Mauritania's largest ethnic group is the Moors. In Moorish society, musicians occupy the lowest caste, iggawin, who used song to praise successful warriors as well as their patrons. Iggawin also had the traditional role of messengers, spreading news between villages. In modern Mauritania, professional musicians are paid by anybody to perform; affluent patrons sometimes record the entertainment, and they are then considered to own the recordings, instead of the musician.

Traditional instruments include an hourglass-shaped four-stringed lute called the tidinit and the woman's kora-like ardin. Percussion instruments include the tbal (a kettle drum) and daghumma (a rattle).

Their are three "ways" to play music in the Mauritanian tradition:

Music progresses through five modes (a system with origins in Arab music): karr, fagu (both black), lakhal, labyad (both white, and corresponding to a period of one's life or an emotion) and lebtyat (white, a spiritual mode relating to the afterlife).

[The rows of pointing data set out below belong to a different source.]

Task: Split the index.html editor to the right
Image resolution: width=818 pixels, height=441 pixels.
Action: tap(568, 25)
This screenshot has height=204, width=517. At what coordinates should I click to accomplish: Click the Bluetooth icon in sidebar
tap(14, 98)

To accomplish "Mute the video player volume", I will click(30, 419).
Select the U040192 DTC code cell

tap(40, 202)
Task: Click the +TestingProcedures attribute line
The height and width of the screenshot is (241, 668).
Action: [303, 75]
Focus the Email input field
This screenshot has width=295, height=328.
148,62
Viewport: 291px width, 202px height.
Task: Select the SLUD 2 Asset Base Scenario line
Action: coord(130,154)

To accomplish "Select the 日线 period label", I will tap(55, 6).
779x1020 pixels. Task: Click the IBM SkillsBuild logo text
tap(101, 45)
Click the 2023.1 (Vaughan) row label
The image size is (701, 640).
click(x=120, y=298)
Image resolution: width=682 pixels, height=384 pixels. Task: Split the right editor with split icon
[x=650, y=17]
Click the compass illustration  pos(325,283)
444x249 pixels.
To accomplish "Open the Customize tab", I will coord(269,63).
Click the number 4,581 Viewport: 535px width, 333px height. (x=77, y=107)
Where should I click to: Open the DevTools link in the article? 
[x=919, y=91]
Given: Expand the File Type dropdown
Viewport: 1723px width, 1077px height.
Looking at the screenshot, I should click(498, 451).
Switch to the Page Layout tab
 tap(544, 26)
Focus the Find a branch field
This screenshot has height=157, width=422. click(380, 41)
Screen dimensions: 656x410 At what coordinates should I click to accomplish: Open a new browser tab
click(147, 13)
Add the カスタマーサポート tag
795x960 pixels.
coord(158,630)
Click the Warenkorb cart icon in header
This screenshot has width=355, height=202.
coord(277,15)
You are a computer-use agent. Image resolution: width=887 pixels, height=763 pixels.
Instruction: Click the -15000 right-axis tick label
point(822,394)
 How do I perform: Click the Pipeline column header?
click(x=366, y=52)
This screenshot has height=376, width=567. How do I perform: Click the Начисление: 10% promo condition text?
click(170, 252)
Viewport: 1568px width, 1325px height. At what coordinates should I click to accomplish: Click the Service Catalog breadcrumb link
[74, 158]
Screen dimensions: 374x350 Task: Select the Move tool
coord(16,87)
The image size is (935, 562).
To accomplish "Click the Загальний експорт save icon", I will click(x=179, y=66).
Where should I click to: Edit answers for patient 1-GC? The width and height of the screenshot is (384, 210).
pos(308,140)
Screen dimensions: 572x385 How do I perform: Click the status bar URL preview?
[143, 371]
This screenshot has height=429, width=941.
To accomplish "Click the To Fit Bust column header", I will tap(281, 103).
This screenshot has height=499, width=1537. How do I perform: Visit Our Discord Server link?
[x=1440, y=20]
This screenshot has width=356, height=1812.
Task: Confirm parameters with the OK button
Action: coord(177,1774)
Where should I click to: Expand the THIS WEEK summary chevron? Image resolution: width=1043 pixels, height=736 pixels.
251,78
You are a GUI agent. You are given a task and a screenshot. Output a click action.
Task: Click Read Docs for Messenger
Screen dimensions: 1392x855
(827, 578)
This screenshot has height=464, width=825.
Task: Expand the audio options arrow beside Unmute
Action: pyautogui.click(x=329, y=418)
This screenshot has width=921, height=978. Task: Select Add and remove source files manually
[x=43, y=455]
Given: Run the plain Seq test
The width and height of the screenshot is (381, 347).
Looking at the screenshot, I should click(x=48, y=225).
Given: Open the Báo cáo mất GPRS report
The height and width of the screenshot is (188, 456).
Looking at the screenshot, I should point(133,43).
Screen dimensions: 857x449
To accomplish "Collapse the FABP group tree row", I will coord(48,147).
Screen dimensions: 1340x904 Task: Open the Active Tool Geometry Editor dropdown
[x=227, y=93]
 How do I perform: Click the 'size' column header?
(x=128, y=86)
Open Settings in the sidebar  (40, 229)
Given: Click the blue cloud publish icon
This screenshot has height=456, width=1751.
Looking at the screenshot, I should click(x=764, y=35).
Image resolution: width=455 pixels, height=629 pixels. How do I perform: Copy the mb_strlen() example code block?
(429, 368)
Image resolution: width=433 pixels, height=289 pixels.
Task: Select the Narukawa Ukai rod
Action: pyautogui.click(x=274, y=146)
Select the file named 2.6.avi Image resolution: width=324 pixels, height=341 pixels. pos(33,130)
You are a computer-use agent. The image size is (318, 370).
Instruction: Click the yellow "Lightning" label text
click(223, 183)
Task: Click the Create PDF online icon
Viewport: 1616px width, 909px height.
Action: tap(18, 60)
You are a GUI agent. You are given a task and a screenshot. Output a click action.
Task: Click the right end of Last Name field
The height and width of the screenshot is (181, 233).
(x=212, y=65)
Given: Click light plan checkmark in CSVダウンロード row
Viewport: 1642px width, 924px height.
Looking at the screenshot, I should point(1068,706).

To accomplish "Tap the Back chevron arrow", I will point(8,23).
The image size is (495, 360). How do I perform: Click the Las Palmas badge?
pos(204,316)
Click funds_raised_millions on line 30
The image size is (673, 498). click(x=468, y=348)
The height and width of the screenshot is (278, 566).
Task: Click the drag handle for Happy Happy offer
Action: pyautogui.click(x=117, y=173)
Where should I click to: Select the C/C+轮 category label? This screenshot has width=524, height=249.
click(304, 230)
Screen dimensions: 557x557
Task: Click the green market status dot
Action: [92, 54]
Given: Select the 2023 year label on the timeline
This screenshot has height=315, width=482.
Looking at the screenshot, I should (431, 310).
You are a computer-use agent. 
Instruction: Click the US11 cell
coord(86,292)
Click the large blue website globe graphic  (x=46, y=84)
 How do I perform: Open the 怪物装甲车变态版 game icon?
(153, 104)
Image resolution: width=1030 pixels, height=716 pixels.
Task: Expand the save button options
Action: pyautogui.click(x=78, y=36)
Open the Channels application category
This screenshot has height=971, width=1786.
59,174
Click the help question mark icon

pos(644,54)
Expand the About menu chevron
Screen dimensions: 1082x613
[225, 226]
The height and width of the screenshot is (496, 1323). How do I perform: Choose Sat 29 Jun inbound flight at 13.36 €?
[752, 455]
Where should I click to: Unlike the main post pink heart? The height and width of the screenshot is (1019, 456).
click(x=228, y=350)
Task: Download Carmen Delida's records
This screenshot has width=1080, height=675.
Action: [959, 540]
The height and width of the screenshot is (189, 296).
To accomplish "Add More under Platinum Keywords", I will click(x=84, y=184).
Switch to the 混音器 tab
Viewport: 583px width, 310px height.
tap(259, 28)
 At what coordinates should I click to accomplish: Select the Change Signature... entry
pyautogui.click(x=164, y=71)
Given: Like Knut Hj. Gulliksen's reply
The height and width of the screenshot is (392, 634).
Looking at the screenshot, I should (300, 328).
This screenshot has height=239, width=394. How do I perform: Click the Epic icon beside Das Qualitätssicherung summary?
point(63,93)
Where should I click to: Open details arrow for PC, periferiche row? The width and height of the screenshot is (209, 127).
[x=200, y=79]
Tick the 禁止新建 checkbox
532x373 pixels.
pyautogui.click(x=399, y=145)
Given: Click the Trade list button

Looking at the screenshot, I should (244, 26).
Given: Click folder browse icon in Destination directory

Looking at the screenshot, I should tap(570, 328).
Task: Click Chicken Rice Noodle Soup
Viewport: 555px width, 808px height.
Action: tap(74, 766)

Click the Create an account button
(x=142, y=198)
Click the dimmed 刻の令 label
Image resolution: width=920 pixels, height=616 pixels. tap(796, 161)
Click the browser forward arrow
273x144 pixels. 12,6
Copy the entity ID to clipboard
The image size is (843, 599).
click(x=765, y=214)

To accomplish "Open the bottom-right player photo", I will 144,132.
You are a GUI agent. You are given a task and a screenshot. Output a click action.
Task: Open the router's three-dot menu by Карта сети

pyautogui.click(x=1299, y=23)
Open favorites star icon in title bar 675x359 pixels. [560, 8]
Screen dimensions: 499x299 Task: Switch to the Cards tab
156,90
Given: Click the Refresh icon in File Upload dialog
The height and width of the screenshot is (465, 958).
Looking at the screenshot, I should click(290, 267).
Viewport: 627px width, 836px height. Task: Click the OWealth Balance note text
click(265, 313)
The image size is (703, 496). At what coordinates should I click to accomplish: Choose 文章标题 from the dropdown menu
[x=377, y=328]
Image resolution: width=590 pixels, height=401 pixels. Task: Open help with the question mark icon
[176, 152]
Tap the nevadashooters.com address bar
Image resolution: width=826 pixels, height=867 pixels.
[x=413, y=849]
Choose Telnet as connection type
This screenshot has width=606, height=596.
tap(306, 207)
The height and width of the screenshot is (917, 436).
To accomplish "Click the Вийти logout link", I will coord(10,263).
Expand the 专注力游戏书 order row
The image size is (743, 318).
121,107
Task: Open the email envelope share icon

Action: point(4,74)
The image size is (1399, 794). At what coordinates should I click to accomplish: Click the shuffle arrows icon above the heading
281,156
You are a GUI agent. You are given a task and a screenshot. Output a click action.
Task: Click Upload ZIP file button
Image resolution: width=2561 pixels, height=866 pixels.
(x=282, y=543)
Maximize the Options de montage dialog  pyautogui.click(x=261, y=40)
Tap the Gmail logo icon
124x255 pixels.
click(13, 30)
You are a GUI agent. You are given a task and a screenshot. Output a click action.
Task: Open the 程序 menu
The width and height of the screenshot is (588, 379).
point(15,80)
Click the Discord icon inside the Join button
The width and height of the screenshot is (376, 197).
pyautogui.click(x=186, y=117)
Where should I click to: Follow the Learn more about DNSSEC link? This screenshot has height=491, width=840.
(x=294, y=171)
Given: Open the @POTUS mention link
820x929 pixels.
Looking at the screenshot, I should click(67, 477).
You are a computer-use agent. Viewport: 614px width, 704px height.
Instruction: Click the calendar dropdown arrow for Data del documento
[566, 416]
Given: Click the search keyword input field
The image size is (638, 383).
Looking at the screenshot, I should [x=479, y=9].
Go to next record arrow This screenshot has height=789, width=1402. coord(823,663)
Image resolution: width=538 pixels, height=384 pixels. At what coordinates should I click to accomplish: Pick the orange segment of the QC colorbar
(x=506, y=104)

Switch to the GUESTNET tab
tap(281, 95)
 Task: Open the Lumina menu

There are further submodes, making for an extremely complicated system which is followed by nearly all male musicians; female musicians are rare and are not bound by the same rules.

In spite of the rarity of female musicians in Mauritania, the most famous Moorish musician is a woman, Dimi Mint Abba. Dimi's parents were both musicians (her father had been asked to compose the Mauritanian national anthem), and she began playing at an early age. Her professional career began in 1976, when she sang on the radio and then competed, the following year, in the Umm Kalthum Contest in Tunis.